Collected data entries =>
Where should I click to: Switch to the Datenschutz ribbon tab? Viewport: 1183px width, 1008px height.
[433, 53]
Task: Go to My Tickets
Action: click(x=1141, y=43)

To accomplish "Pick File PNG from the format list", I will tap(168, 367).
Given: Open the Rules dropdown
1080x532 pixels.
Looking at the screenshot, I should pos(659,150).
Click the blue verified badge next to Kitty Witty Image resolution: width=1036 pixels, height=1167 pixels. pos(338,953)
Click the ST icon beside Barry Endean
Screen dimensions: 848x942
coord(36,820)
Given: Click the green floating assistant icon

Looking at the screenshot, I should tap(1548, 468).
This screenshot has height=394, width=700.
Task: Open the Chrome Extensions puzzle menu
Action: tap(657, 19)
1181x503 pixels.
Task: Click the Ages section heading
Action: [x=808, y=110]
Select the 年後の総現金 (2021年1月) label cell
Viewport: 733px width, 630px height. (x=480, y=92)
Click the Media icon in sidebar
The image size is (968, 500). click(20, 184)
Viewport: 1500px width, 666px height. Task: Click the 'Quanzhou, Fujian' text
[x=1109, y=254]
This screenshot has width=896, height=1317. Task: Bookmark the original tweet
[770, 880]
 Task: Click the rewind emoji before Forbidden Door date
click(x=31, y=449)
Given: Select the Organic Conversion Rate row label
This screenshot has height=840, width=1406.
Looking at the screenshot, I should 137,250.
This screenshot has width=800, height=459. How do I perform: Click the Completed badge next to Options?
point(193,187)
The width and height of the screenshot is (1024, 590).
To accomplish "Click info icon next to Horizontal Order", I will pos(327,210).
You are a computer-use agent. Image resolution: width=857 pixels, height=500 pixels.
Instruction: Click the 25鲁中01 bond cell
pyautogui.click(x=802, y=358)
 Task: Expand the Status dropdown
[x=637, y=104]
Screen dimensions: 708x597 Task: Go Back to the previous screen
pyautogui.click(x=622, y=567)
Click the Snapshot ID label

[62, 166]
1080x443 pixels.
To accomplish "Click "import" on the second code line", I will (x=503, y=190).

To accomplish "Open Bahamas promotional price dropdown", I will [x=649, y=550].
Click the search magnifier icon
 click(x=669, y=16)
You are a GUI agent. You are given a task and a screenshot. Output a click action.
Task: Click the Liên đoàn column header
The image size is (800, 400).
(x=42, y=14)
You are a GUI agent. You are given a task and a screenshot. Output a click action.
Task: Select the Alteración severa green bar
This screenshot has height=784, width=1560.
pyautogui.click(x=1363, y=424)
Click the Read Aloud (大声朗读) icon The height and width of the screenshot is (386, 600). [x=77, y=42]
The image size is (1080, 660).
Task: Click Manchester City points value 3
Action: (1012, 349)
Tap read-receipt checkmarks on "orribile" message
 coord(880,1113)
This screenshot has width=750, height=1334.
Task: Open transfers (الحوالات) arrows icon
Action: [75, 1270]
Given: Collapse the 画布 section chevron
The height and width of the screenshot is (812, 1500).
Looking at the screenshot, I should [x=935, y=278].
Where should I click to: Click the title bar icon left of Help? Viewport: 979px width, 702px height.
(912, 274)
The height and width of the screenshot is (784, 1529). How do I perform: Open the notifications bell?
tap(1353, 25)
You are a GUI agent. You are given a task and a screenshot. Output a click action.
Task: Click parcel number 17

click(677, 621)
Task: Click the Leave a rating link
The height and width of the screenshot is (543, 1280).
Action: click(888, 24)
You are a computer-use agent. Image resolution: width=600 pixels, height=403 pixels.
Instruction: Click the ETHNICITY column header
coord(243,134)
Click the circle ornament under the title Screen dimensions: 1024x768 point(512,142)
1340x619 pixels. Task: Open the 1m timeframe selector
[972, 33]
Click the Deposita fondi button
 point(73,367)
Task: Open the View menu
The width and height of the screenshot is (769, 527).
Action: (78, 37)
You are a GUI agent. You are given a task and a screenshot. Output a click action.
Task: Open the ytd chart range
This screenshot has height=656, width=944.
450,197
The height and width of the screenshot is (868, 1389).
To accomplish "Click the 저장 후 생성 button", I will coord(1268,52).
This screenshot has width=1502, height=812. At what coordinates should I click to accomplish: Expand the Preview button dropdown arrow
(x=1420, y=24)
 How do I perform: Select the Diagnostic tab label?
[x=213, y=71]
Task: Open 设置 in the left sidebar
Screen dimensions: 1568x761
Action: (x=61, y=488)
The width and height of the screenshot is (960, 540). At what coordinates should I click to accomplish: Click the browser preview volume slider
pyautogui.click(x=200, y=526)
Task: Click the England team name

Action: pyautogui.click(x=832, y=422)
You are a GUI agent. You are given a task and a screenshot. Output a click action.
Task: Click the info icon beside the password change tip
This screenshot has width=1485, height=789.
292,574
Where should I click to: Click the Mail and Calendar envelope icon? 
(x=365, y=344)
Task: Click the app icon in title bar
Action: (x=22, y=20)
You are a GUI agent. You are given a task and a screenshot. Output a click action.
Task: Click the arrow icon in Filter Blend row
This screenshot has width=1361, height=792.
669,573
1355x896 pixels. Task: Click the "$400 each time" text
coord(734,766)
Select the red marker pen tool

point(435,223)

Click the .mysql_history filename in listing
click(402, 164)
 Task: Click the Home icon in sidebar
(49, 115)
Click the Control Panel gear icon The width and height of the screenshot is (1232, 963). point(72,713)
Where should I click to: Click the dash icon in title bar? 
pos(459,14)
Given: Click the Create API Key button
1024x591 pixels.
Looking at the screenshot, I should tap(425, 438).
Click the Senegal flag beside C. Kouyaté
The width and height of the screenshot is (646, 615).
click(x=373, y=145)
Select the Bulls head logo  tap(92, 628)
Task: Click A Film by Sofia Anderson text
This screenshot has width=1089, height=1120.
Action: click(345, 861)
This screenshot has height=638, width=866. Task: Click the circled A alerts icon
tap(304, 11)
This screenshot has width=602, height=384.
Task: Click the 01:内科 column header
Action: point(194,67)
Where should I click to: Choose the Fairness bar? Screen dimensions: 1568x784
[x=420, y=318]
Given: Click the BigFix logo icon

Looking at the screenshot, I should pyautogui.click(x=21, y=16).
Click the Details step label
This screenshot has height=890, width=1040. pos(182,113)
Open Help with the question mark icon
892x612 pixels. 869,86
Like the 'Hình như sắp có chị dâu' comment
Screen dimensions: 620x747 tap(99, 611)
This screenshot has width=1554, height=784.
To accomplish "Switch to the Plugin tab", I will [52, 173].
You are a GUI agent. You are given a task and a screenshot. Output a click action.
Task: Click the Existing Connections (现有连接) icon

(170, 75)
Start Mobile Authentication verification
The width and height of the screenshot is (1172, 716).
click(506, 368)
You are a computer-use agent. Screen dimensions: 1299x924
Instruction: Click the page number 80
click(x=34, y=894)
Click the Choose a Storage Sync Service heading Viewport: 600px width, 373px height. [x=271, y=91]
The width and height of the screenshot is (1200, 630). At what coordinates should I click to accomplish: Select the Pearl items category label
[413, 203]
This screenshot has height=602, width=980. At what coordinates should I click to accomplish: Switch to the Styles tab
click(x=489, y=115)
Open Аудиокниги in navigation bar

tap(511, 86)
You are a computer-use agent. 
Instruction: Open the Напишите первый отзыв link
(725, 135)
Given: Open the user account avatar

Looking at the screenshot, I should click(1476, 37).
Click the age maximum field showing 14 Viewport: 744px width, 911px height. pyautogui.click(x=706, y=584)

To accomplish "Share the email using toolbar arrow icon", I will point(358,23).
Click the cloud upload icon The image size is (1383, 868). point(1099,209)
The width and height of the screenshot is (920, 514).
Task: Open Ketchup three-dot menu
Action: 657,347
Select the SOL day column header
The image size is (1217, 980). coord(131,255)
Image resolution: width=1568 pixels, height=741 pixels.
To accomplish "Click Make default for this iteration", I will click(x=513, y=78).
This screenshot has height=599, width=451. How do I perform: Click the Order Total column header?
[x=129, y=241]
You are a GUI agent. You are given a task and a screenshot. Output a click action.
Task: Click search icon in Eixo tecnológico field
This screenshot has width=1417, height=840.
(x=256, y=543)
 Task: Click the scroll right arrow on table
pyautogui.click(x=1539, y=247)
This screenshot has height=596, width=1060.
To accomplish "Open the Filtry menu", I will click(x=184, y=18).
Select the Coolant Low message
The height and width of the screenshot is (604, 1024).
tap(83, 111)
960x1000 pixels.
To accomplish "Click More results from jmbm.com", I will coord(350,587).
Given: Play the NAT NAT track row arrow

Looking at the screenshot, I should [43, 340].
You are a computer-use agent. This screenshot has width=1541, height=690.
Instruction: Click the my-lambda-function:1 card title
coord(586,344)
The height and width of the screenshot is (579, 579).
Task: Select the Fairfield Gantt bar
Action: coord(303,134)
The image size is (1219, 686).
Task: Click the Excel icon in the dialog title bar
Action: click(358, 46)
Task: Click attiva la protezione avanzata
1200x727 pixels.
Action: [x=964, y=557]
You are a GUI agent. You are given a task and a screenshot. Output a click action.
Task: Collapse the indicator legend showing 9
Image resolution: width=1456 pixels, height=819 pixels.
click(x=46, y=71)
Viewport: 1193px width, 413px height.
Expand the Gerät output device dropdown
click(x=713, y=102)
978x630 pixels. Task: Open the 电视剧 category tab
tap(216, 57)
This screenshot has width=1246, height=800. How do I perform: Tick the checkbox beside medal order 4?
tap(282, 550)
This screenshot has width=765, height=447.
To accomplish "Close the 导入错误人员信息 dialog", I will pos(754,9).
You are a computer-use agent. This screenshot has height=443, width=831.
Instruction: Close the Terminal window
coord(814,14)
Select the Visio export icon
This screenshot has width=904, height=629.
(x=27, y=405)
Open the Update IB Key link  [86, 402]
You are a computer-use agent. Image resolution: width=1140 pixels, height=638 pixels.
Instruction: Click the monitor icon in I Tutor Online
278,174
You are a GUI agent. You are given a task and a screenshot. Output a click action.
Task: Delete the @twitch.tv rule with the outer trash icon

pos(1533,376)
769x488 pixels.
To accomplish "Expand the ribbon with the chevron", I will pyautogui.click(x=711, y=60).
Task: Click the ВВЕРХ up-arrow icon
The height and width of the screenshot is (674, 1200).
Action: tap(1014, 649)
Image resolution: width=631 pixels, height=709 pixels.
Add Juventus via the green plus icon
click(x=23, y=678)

Exercise description =>
Retype the portion of the data above that starts on the line with "Image resolution: width=1568" and finishes on the line with "has width=1541, height=690.", including both of those lines.

Your response =>
Image resolution: width=1568 pixels, height=741 pixels.
To accomplish "Click Make default for this iteration", I will click(x=513, y=78).
This screenshot has height=599, width=451. How do I perform: Click the Order Total column header?
[x=129, y=241]
You are a GUI agent. You are given a task and a screenshot. Output a click action.
Task: Click search icon in Eixo tecnológico field
This screenshot has width=1417, height=840.
(x=256, y=543)
 Task: Click the scroll right arrow on table
pyautogui.click(x=1539, y=247)
This screenshot has height=596, width=1060.
To accomplish "Open the Filtry menu", I will click(x=184, y=18).
Select the Coolant Low message
The height and width of the screenshot is (604, 1024).
tap(83, 111)
960x1000 pixels.
To accomplish "Click More results from jmbm.com", I will coord(350,587).
Given: Play the NAT NAT track row arrow

Looking at the screenshot, I should [43, 340].
You are a computer-use agent. This screenshot has width=1541, height=690.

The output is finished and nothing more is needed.